The photograph at the top of this page is a lamb off Nunnerie, I would like to tell you it was the one which made £60,000 and duly topped the sale, but that would be a lie, it was the sheep which followed at £22,000 - why? well, it's one of those embarrassing moments that Shep often has too many of. As the auctioneer passed the £30,000 mark I realised I maybe ought to be taking a photo, unfortunately as I raised the camera to my eye the batteries fell out the bottom of it and clattered everyone below on the head - umm! not the brightest of moves! I received one or two glowers and wished a hole would open up, all four batteries were kindly returned by which time the tup had been sold. Only I could cause mayhem when you truly couldn't have heard a pin drop..................
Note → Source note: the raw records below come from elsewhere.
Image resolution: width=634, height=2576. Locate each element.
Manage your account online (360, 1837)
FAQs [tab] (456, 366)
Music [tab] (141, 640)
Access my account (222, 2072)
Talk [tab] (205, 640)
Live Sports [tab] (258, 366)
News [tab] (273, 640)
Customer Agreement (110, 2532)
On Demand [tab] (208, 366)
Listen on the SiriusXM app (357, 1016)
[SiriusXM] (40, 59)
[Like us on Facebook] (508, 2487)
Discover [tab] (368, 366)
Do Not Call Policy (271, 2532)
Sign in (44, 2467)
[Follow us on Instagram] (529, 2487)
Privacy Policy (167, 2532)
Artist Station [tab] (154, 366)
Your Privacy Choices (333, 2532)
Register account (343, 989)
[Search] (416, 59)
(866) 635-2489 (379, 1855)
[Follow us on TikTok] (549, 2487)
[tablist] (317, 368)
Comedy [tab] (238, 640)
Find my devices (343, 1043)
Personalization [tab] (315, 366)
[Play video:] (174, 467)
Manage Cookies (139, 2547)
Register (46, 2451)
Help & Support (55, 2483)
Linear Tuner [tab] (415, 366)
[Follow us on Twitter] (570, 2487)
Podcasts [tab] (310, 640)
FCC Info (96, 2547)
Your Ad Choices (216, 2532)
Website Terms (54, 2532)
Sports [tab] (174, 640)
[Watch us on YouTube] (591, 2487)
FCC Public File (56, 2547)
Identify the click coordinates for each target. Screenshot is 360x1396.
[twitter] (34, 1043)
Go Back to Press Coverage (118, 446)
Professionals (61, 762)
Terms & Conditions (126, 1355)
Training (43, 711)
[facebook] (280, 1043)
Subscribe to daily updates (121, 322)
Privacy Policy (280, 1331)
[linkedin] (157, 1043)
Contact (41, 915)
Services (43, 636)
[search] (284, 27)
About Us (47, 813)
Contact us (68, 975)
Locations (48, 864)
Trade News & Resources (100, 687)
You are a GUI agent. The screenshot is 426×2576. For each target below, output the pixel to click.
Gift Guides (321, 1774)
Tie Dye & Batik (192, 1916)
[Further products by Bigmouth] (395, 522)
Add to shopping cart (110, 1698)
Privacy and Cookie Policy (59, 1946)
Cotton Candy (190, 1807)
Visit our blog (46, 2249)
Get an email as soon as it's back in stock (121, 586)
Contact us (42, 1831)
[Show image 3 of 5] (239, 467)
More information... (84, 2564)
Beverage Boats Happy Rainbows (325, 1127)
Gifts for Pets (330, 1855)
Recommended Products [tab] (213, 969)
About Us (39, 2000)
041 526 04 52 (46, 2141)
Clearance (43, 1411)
For someone who always feels self conscious when using the camera in public I really could have done without drawing attention to myself, apologies to all those whose concentration was shattered by my reckless batteries. Hence the photograph is of the next tup in the ring - end of story!
My spirits were lifted shortly after when a text came through on the mobile to thank me for doing a good job of drawing the lambs yesterday followed with the prices they had made. The little things in life can mean a lot.